I have been able to do lots of exciting things in relation to my work, so my mind has been occupied positively. My treatment is very specialised and is specifically for people that have blood cancer and stem cell transplants, and I meet so many lovely people who have a variety of issues. The treatment takes time to be effective, so it is not unusual to see the same people frequently. This time I met some regulars and some relatively new patients, and it occurred to me from talking to everyone in the room, what a real mixture of emotions we go through once cancer enters our lives.
There I was laughing and joking with everyone feeling pleased, and looking forward to my treatment ending, but there were people who were frightened and apprehensive as they started their own regime. I understand totally what they were going through as I also have been in that place. But it made me think what torture we endure with the constant shift of emotions, rarely staying on one cycle long.
During my own seven years, I think I have encountered every possible emotion, from despair and desperation to elation. But the most difficult thing I find is not knowing from day to day how I’m going to feel. Obviously my mental well being is linked to my health, which at times can be so unreliable, my emotions fly all over the place. Currently I am struggling to believe how positive things have been, and I find myself already preparing for the next cough, cold or flu session, when I should just be enjoying this spell. I’m looking for complications which currently do not exist!
But seeing some of my fellow patients again reminded me what a fragile life I now lead. Some have become worse, despite their treatment but others have also finished successfully. However we all know that with the nature of not only the cancer we have, but the rejection problems we encounter, it will only be a matter of time before we face our next challenge.

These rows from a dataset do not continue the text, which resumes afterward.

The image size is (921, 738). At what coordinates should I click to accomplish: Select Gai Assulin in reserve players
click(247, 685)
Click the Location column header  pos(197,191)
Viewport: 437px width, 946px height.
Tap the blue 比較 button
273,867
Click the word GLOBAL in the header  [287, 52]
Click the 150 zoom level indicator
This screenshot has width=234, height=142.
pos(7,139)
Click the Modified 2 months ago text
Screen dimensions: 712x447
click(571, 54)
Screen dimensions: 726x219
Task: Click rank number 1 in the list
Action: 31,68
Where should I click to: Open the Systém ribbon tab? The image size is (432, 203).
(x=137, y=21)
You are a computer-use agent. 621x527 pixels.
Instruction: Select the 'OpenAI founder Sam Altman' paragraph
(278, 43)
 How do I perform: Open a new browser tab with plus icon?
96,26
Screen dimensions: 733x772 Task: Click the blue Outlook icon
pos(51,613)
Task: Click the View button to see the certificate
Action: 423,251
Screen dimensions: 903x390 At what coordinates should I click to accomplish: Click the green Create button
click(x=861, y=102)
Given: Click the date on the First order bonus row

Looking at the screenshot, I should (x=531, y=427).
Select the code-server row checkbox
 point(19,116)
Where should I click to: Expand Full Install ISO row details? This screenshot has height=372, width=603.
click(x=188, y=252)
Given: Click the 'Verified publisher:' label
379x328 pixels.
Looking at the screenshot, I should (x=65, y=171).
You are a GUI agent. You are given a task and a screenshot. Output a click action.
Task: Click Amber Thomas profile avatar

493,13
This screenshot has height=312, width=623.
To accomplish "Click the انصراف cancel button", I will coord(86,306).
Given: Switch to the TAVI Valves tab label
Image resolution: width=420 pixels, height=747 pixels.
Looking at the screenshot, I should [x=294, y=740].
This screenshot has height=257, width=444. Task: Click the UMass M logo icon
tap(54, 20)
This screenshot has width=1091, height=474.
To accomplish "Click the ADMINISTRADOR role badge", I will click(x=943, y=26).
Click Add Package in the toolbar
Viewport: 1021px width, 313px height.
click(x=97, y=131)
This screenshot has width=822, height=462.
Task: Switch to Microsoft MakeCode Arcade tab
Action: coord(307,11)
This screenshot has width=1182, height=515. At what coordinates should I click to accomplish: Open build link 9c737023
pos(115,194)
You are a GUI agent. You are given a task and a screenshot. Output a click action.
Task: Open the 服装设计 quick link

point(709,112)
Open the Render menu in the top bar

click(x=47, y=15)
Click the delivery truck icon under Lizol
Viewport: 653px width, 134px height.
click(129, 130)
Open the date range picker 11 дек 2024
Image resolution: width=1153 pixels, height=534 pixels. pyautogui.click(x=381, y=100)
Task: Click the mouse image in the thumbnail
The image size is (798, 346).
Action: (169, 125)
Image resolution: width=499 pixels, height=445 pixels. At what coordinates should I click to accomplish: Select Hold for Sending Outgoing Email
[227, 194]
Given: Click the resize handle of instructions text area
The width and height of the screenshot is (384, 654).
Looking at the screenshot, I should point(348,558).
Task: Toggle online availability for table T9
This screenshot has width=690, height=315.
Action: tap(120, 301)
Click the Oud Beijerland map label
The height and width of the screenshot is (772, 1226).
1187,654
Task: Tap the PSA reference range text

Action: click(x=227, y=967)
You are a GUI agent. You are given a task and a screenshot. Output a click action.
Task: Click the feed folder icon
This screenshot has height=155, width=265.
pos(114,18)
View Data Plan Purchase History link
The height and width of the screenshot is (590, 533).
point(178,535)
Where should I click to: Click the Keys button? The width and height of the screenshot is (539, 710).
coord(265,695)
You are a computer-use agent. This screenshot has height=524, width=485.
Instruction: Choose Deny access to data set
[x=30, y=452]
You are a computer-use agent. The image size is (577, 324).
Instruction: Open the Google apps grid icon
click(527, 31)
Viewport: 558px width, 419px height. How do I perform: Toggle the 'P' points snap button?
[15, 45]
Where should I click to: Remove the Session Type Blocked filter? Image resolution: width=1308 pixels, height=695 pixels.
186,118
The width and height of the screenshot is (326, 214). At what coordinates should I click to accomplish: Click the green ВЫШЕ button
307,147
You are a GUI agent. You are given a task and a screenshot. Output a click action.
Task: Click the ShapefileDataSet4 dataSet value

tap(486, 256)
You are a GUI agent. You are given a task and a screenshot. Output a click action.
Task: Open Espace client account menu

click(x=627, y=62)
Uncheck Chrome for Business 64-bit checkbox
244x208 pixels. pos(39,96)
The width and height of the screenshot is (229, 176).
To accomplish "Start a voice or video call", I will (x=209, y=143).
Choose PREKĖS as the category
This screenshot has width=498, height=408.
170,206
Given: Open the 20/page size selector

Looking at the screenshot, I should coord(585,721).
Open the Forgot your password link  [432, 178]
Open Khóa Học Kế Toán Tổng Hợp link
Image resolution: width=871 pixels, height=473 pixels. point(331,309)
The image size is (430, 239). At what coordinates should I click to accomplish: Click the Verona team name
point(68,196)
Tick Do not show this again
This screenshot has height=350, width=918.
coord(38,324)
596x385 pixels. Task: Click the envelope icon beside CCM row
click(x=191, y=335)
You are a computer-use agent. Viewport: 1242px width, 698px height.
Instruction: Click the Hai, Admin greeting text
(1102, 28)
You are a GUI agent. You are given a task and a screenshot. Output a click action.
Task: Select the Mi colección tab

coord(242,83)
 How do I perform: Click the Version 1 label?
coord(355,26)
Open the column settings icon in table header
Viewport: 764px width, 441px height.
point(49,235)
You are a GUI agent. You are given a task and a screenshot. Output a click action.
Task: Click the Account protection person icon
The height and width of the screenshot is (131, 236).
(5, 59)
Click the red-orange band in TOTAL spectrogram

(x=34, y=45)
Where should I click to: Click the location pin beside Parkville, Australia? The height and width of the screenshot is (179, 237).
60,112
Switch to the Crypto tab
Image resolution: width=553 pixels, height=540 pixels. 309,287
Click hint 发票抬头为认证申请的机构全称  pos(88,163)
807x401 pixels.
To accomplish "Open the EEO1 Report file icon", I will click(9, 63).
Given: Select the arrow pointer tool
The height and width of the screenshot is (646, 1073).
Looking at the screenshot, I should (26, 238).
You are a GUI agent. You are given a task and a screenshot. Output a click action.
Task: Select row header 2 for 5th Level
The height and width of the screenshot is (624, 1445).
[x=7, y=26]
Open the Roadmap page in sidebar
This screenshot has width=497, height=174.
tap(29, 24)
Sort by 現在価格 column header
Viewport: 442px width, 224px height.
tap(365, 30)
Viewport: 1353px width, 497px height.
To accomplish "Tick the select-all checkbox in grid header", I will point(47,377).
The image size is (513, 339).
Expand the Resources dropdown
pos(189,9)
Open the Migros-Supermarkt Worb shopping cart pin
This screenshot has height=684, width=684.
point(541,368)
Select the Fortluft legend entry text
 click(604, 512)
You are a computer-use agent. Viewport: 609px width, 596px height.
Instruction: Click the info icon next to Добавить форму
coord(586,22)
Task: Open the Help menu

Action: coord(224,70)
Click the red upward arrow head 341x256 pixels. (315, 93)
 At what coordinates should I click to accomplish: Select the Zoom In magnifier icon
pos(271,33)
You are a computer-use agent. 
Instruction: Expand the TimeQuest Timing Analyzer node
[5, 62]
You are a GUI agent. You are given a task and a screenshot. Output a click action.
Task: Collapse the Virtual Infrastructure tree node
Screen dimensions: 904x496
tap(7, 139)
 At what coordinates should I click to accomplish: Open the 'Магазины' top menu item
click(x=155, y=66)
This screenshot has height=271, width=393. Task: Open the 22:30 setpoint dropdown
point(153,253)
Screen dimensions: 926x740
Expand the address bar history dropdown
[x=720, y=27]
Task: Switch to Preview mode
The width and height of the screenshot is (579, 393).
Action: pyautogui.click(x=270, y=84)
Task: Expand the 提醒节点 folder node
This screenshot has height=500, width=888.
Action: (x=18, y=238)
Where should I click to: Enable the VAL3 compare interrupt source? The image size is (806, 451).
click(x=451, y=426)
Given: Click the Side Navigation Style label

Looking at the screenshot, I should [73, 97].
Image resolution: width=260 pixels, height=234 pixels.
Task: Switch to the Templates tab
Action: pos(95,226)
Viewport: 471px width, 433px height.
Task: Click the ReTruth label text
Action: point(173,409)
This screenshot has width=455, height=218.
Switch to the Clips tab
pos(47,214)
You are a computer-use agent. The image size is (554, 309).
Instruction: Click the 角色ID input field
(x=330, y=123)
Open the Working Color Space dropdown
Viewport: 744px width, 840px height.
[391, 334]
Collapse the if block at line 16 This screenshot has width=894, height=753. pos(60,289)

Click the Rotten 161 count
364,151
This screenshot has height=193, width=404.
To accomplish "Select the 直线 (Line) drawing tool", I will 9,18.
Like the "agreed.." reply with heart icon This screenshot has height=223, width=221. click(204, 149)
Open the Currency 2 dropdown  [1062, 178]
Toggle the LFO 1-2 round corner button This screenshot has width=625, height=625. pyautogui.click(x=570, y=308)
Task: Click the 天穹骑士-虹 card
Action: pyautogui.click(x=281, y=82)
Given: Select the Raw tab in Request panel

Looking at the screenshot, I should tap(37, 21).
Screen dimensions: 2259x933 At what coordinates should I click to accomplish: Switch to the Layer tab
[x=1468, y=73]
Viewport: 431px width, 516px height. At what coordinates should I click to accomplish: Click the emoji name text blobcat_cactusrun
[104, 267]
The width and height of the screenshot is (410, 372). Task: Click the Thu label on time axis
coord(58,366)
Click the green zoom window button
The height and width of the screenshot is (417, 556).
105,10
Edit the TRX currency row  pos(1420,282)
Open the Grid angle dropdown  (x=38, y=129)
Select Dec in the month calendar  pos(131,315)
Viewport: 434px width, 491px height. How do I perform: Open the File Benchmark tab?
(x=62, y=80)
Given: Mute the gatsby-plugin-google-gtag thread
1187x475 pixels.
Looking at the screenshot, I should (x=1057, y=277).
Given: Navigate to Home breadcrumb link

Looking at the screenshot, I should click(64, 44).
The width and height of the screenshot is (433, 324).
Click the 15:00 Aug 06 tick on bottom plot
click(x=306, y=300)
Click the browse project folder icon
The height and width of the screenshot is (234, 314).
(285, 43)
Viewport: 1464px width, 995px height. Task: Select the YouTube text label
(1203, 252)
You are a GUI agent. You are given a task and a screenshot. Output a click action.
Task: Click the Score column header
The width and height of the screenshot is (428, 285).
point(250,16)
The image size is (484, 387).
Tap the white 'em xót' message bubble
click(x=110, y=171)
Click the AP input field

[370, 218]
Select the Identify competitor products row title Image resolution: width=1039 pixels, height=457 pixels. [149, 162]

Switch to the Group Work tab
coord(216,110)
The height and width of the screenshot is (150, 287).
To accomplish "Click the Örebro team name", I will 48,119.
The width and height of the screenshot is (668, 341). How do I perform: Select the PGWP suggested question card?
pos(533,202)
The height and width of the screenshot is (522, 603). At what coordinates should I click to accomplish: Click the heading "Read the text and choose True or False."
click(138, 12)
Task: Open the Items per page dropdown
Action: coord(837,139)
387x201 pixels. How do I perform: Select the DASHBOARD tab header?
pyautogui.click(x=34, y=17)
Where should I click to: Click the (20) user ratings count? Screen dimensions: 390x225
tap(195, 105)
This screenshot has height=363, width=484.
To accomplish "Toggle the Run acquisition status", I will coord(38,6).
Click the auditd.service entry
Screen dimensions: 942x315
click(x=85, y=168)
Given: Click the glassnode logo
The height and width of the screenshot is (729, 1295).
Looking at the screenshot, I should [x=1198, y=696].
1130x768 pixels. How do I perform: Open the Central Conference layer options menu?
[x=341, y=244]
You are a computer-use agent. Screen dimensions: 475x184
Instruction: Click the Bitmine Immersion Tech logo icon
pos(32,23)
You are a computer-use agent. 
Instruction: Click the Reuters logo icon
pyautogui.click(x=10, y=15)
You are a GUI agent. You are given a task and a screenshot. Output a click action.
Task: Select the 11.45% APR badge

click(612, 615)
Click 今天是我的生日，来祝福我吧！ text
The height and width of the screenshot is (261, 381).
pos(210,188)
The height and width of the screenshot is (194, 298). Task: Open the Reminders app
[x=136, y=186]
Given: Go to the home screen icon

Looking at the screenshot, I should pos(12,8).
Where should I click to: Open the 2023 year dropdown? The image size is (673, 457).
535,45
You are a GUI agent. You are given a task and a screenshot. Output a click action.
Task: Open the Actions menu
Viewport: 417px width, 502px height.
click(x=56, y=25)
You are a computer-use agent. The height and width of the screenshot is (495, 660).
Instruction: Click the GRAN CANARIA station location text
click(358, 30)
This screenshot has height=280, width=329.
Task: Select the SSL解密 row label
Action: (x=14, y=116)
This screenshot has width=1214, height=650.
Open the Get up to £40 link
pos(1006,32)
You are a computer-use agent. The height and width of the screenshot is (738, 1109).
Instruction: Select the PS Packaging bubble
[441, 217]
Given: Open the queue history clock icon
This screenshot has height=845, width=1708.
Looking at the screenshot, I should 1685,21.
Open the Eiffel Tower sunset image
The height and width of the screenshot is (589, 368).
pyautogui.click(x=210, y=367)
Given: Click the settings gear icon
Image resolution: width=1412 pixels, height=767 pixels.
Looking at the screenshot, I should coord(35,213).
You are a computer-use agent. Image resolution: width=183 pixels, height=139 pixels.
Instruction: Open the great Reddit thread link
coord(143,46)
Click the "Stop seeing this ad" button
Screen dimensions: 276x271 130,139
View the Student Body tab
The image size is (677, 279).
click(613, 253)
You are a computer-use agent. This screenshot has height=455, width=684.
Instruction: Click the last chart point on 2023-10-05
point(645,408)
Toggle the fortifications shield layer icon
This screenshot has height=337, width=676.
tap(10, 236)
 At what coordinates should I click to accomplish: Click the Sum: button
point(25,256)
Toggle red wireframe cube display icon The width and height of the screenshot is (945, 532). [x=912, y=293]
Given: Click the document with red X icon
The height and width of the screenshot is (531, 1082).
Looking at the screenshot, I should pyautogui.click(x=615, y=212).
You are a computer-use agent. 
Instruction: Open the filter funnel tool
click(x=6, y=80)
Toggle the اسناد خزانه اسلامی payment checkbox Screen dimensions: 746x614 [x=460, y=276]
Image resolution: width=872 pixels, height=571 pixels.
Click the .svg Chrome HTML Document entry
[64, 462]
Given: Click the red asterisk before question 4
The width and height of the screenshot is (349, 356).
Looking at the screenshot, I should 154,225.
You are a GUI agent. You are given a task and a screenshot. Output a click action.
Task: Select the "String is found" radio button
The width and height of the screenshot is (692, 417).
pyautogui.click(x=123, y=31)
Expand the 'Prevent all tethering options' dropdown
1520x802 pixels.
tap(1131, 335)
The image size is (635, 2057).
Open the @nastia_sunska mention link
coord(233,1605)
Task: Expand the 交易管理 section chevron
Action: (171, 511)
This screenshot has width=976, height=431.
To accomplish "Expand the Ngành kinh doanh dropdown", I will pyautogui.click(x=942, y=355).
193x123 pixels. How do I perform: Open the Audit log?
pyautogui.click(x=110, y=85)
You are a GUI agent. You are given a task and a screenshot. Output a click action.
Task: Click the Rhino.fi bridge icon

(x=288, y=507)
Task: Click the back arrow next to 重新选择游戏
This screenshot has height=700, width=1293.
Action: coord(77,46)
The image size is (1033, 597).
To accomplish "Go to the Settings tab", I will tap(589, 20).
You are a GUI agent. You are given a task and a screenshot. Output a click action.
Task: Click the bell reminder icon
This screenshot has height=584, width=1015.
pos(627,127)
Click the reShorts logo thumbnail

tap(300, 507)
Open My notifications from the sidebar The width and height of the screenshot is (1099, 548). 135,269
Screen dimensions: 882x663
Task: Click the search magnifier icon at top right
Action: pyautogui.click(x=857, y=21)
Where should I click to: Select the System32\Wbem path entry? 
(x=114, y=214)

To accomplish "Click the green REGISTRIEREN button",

One of my friends on the ward has been treated for 8 years, and is slowly also reducing his treatment. He was concerned that his benefit would be taken away, and would be unable to work again, at the age of 47 he felt he was finished financially. These issues are reality for many patients, including myself. Not just trying to stay alive, but trying to create some sort of life to live, with unreliable health as a constant companion. Another gentleman there was a builder, now he is unable to even walk and needs his wife to push him in a wheelchair. I can’t even begin to imagine what is going through his mind.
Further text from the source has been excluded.